[Given data]
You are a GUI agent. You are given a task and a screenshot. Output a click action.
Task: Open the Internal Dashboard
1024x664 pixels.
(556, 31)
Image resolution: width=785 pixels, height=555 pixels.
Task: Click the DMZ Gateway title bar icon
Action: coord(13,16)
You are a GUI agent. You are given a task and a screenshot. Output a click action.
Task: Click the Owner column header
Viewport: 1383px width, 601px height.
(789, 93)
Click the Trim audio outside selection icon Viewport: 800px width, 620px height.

---

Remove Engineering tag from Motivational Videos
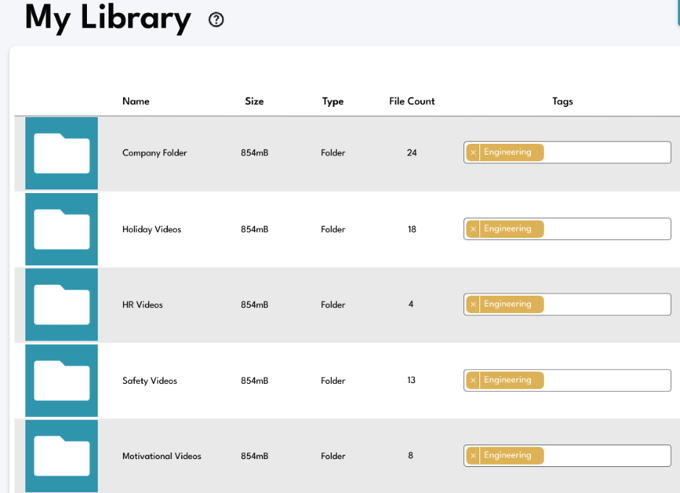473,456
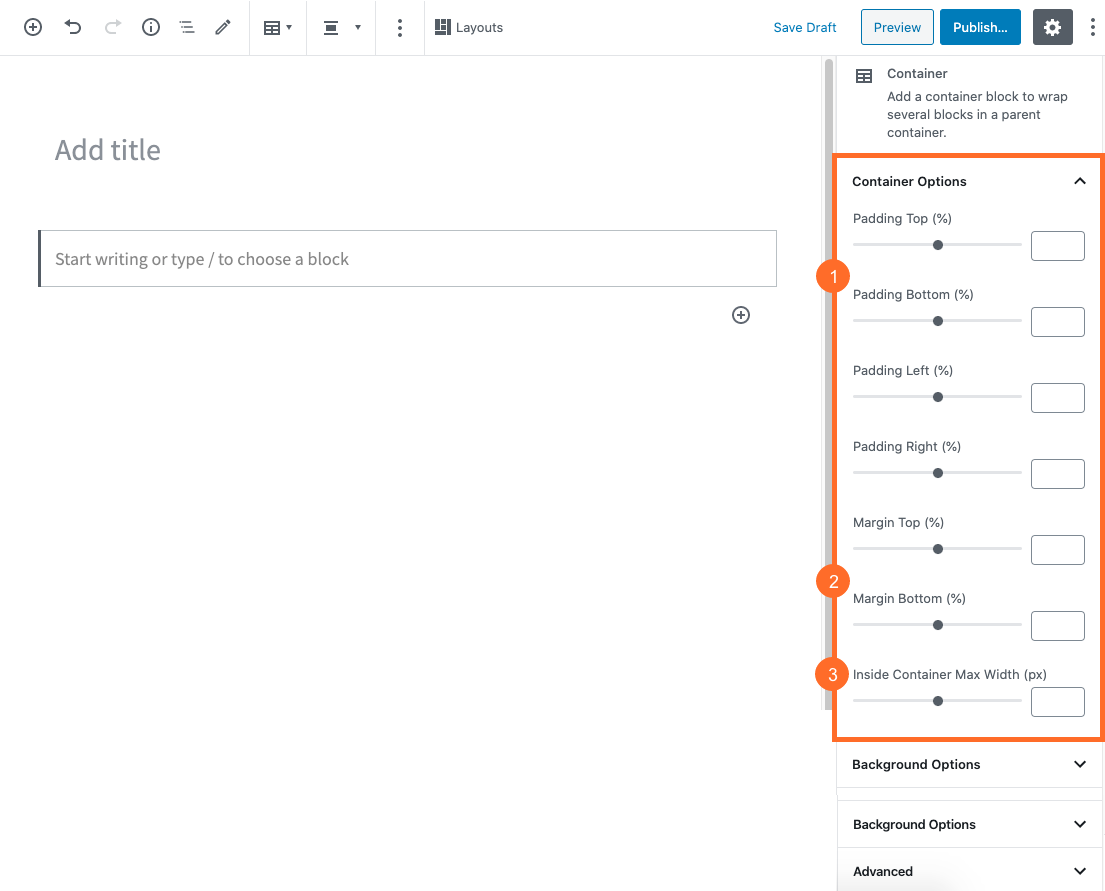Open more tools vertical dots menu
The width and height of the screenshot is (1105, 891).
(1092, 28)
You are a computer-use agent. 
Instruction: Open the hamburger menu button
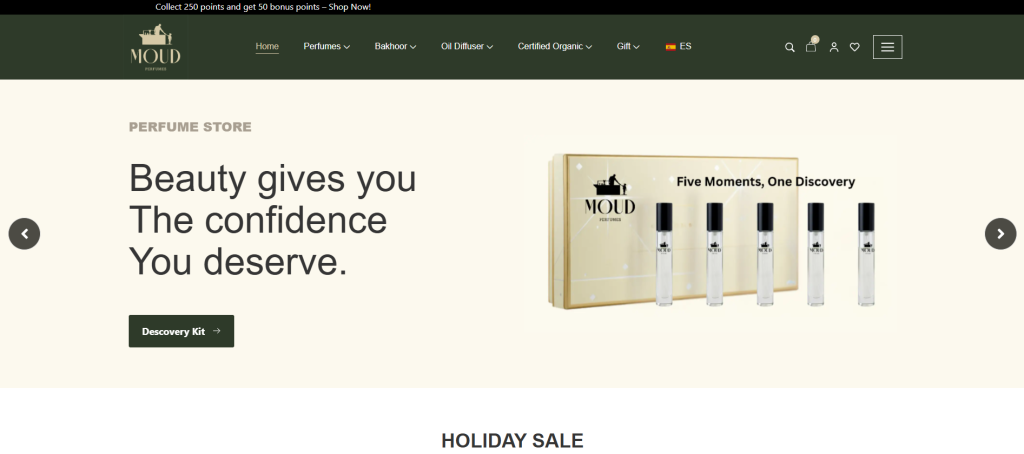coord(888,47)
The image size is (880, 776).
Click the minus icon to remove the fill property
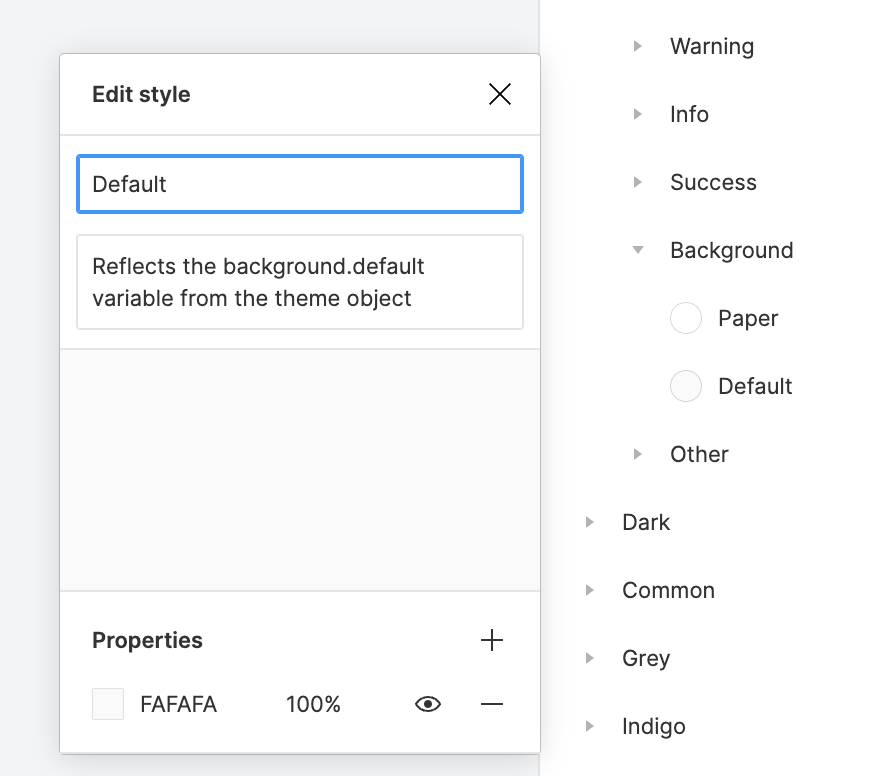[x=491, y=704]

--

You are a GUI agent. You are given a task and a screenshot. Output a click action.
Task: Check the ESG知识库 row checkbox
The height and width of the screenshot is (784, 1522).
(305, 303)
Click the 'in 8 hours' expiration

[What you have to do]
Could you restate word for word the lines above from the one containing "Task: Check the ESG知识库 row checkbox" through the one containing "Click the 'in 8 hours' expiration", both included, and nothing else?

[Result of the exercise]
Task: Check the ESG知识库 row checkbox
The height and width of the screenshot is (784, 1522).
(305, 303)
Click the 'in 8 hours' expiration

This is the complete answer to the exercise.